This is six of the most fascinating six minutes of video on the Internet today. Both in terms of subject and presentation.

Stop and watch.

The Prince Rupert Drop is named after Prince Rupert of the Rhine, who I recommend you don’t spend any time reading about lest you end up feeling terrible about your own accomplishments.


The man was ridiculous.

For example, he was a soldier from a young age, fighting against Spain in the Netherlands during the Eighty Years’ War and against the Holy Roman Emperor in Germany during the Thirty Years’ War. At the age of 23, he was appointed commander of the Royalist cavalry during the English Civil War. He surrendered after the fall of Bristol and was banished from England. He served under Louis XIV of France against Spain, and then as a Royalist privateer in the Caribbean.

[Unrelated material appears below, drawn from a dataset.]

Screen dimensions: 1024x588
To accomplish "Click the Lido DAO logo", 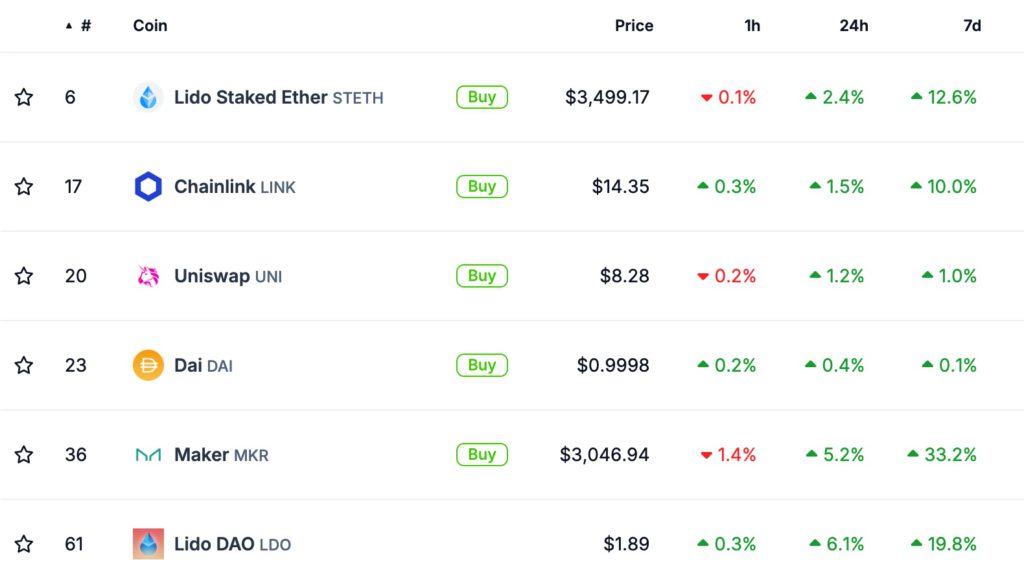I will pos(148,544).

Following the Restoration, Rupert returned to England, becoming a senior British naval commander during the Second and Third Anglo-Dutch wars.

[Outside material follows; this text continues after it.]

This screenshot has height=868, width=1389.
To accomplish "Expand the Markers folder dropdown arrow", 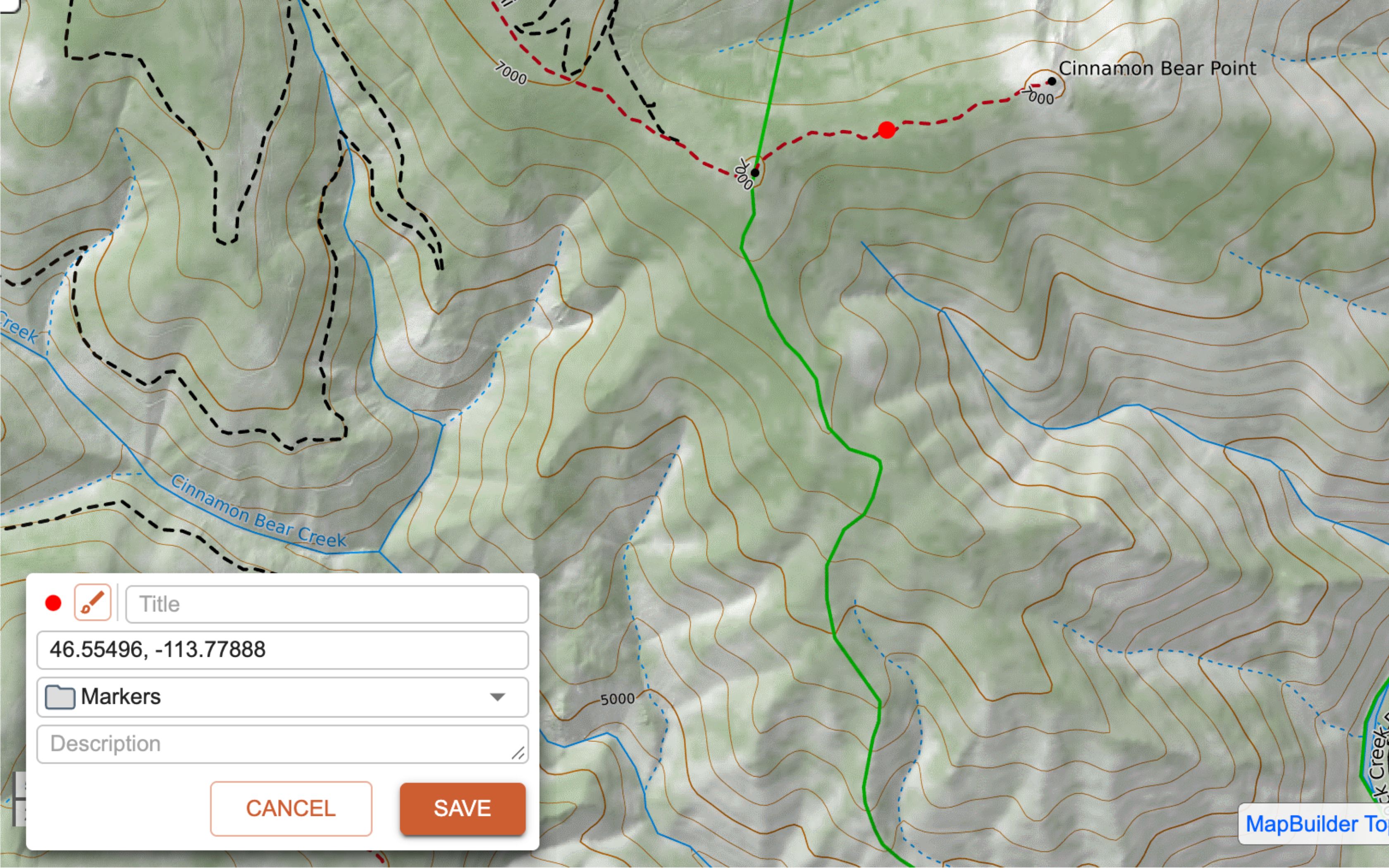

That doesn’t even touch on his role as a colonial governor in Canada, founding member of the Royal Society of Science, and his work as a scientist, inventor, and artist. The man was also a cypher, a manufacturer of weaponry, and a metallurgist.

I’m all for over achieving, but Prince Rupert took it to an obscene level.

But he left us with, among other things, the Prince Rupert Drop.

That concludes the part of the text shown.